Fuller taught at SIU for 12 years and wrote more than 30 books and 25 U.S. patents during his tenure. He popularized the geodesic dome structure and was in turn rewarded with achievements.
Fuller was featured on the Jan. 10, 1964 cover of Time magazine for his work with geodesic domes. He was also awarded the Presidential Medal of Freedom Award by Ronald Reagan in 1983, which is one of the highest awards given to a civilian for meritorious service.
The Fuller Future Festival is a group dedicated to honoring Fuller’s outstanding life and achievements. The group held a presentation Wednesday that displayed Bucky artifacts to inspire future students.
“I think it is important we get information about Buckminster Fuller out,” said Brent Ritzel, co-director of the Fuller Future Festival. “He is an influential figure in SIU’s past and deserves recognition.”
The Green Fund proposal requests SIU support to purchase and renovate the Bucky Dome, a geodesic dome located on the east side of Quigley Hall. Dome Inc., a company that specializes in geodesic domes, wants to donate the structure if it becomes a memorial, said Jon Davey, a professor of architecture.
Students and faculty said Fuller is a significant figure in SIU history and should be recognized.
“R. Buckminster Fuller is one of the most renowned figures in southern Illinois history, and this would make the Bucky Dome the first memorial of him,” said Joshua West, a junior from Trenton studying architecture.
The Bucky proposal would allow for a new foundation for mulch to be laid for the dome. A memorial plaque would also hang in front of the dome outside of Quigley Hall to commemorate Fuller’s years of service and dedication to the university.
The new proposal would also allow funding for the dome to come from the SIU Green Fund.
Students are charged a $10 fee for the Green Fund every year that helps fund for on-campus energy efficiency, renewable energy and sustainability projects and research.
The Green Fund has contributed money for campus groups such as the Campus Sustainability Project, Plant and Service Operations and the Student Recreation Center’s Green Team.
Some students wonder why their Green Fund money doesn’t go toward the dome already. Instead of waiting on the university, some students have begun to take the dome funding into their own hands.

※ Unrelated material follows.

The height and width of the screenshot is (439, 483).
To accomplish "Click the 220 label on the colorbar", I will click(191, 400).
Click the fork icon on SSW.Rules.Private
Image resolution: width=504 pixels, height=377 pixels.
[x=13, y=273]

A group of undergraduates have begun to create an online Kickstarter program in fear that the bill will not succeed again. The Kickstarter would allow anyone to donate online. However, some faculty do not understand why students should have to take money out of their own pockets.
“It’s surprising that students have to go out and get money when they already are donating towards a fund every year,” Davey said.